— START Source material —

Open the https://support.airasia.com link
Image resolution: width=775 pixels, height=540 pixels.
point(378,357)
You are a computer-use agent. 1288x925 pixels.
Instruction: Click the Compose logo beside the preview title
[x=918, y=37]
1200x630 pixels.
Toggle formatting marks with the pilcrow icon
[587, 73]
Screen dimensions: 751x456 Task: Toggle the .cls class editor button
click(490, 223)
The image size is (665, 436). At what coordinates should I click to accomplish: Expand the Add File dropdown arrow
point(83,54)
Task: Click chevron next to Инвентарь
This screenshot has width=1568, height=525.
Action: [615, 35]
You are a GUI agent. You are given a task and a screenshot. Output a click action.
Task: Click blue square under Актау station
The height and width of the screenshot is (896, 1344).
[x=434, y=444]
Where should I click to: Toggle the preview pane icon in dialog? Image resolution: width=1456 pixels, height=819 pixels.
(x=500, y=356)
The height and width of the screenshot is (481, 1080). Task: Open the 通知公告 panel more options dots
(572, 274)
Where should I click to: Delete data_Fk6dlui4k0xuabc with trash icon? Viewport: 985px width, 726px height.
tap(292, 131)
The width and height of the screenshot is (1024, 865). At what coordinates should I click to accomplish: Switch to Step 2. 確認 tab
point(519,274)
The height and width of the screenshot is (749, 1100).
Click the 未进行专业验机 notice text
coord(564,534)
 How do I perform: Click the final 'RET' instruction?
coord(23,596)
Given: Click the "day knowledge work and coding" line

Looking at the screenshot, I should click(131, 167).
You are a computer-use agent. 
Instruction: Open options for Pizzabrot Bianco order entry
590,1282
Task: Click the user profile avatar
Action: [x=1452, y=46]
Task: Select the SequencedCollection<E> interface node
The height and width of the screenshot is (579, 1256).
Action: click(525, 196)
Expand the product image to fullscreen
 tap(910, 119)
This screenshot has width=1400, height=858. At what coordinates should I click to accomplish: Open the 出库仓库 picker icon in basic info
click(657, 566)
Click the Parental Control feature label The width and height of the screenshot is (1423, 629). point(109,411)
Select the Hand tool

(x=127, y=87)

— END Source material —

#### [What to do]
Copy the items above word for word, keeping every line as it appears.

#### [Task solution]
Open the https://support.airasia.com link
Image resolution: width=775 pixels, height=540 pixels.
point(378,357)
You are a computer-use agent. 1288x925 pixels.
Instruction: Click the Compose logo beside the preview title
[x=918, y=37]
1200x630 pixels.
Toggle formatting marks with the pilcrow icon
[587, 73]
Screen dimensions: 751x456 Task: Toggle the .cls class editor button
click(490, 223)
The image size is (665, 436). At what coordinates should I click to accomplish: Expand the Add File dropdown arrow
point(83,54)
Task: Click chevron next to Инвентарь
This screenshot has width=1568, height=525.
Action: [615, 35]
You are a GUI agent. You are given a task and a screenshot. Output a click action.
Task: Click blue square under Актау station
The height and width of the screenshot is (896, 1344).
[x=434, y=444]
Where should I click to: Toggle the preview pane icon in dialog? Image resolution: width=1456 pixels, height=819 pixels.
(x=500, y=356)
The height and width of the screenshot is (481, 1080). Task: Open the 通知公告 panel more options dots
(572, 274)
Where should I click to: Delete data_Fk6dlui4k0xuabc with trash icon? Viewport: 985px width, 726px height.
tap(292, 131)
The width and height of the screenshot is (1024, 865). At what coordinates should I click to accomplish: Switch to Step 2. 確認 tab
point(519,274)
The height and width of the screenshot is (749, 1100).
Click the 未进行专业验机 notice text
coord(564,534)
 How do I perform: Click the final 'RET' instruction?
coord(23,596)
Given: Click the "day knowledge work and coding" line

Looking at the screenshot, I should click(131, 167).
You are a computer-use agent. 
Instruction: Open options for Pizzabrot Bianco order entry
590,1282
Task: Click the user profile avatar
Action: [x=1452, y=46]
Task: Select the SequencedCollection<E> interface node
The height and width of the screenshot is (579, 1256).
Action: click(525, 196)
Expand the product image to fullscreen
 tap(910, 119)
This screenshot has width=1400, height=858. At what coordinates should I click to accomplish: Open the 出库仓库 picker icon in basic info
click(657, 566)
Click the Parental Control feature label The width and height of the screenshot is (1423, 629). point(109,411)
Select the Hand tool

(x=127, y=87)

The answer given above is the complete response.